Pandemic Unemployment Assistance Claims (which provide benefits to people who would not usually qualify) and Pandemic Emergency Claims (which extend benefits after regular benefits expire) fell by 465,000 combined.
While there was not much of a change in Initial Jobless Claims, the significant declines in the number of continuing and extended benefits could be a result of the 22 states that have ended extra benefits thus far.
All in all, 14.2 million individuals are still receiving benefits throughout all programs, which is down 450,000 from the previous week.
On a related note, the JOLTS report showed that there were 9.2 million job openings in May, which is a record high. Though the JOLTS report is for May while weekly claims are more real-time, it will be important to see if the number of job openings declines in the coming months and especially come September once all states will be removing extra benefits.
Compensation Rising At a Record Level
The National Federation of Independent Business released its June Small Business Jobs Report, which noted that 46% of small business owners reported job openings they could not fill last month. This is down two points from May but still well above the 48-year historical average of 22%.
This struggle to find qualified workers has caused compensation to rise at a record level. A net 39% (seasonally adjusted) of owners raised compensation, which is up five points and a record high. In addition, a net 26% plan to raise compensation in the next three months, which is up four points.
Fed Members Debate Taper Timing
The minutes from the Fed’s June 15-16 meeting were released and they showed that there was disagreement between members over the process of tapering the Fed’s purchases of Mortgage Backed Securities (MBS) and Treasuries, which have been ongoing to help stabilize the markets.

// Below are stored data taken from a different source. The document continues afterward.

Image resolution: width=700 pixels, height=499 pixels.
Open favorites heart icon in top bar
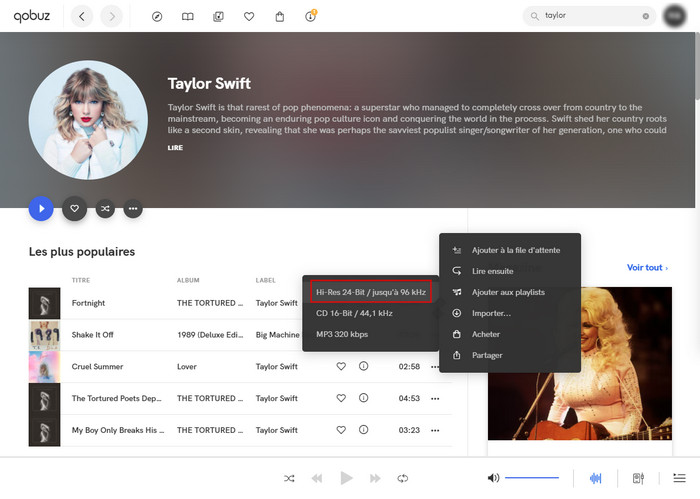coord(249,16)
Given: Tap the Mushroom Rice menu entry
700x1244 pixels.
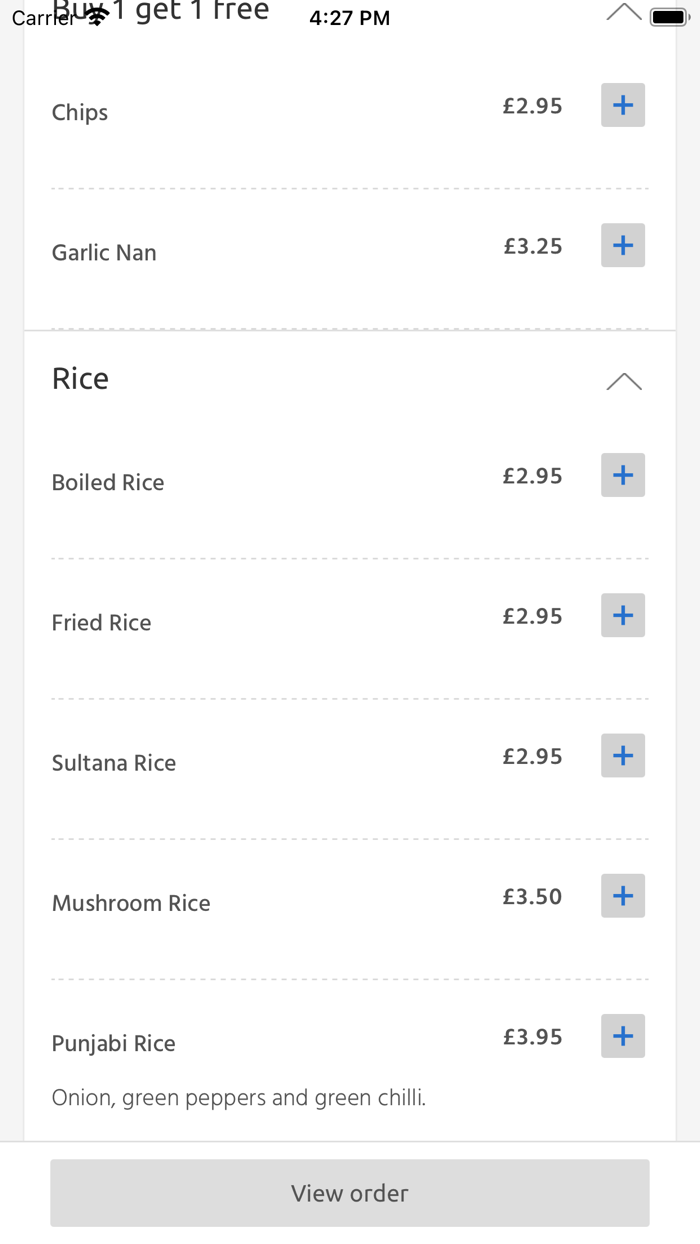Looking at the screenshot, I should tap(131, 904).
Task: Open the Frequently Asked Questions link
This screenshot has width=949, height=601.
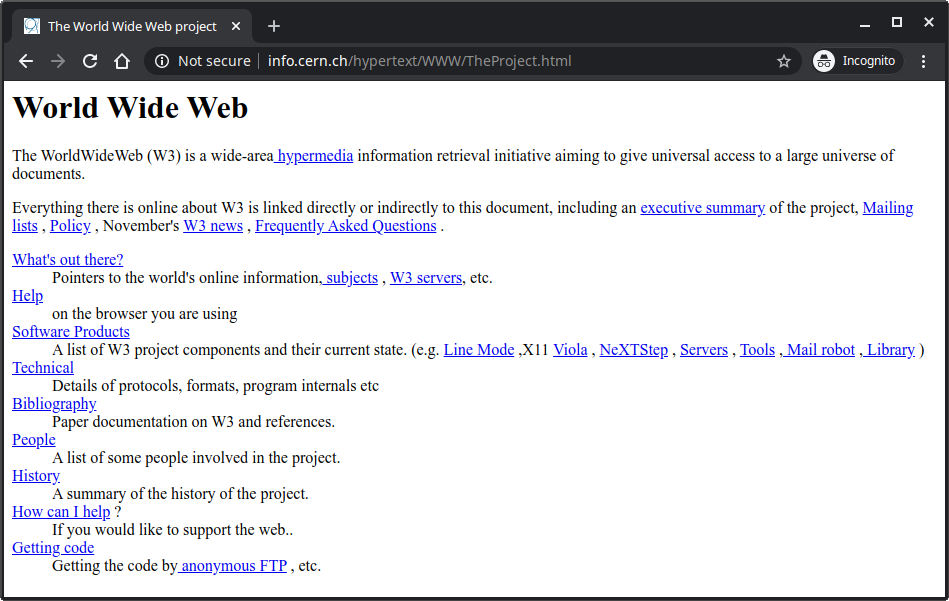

Some members saw benefits to reducing the pace of MBS purchases in light of pressures in the housing market, whereas others felt both MBS and Treasuries should be reduced simultaneously. Fed officials noted that ‘substantial further progress’ toward their maximum employment and price stability goals has not yet been met, which remains a determining factor in their decision.
The Fed said that they would provide notice well in advance of an announcement to reduce purchases. This means, for instance, if they are considering tapering their purchases near the end of the year, they would have to announce this at their July 27-28 meeting in a few weeks, their meeting in Jackson Hole at the end of August, or their September 21-22 meeting. It’s likely we will get more clues at the meeting this month and estimate a taper plan announcement in August or September.
And of note, members also said that risks to inflation projections were tilted to the upside. This is significant because inflation reduces the value of fixed investments like Mortgage Bonds, to which home loan rates are inversely tied. In other words, rising inflation can cause Mortgage Bonds to worsen or move lower and home loan rates to rise. Though many factors impact the markets, inflation is always important to monitor.
What to Look for This Week
Inflation will once again make headlines, beginning Tuesday when the Consumer Price Index for June will be reported. We’ll also get an update on wholesale inflation on Wednesday when June’s Producer Price Index is released.
Tuesday also brings an update on how small businesses are feeling with the National Federation of Independent Business Small Business Optimism Index.
On Thursday, the latest weekly Jobless Claims data will be reported as usual, along with regional manufacturing news for July via the Empire State Index and Philadelphia Fed Index.
Ending the week on Friday, June’s Retail Sales report will be released.
There are also two important auctions to note, with the 10-year Note auction coming first on Monday, followed by the 30-year Bond auction on Tuesday.
Technical Picture
Mortgage Bonds were pushed lower from overhead resistance and are now in a wide range between the 103.782 ceiling and support at the 50-day Moving Average. The upward trendline is still intact but if this is broken, Bonds will likely move lower to the 50-day Moving Average. The 10-year bounced higher off 1.29% and ended last week trading at 1.36%.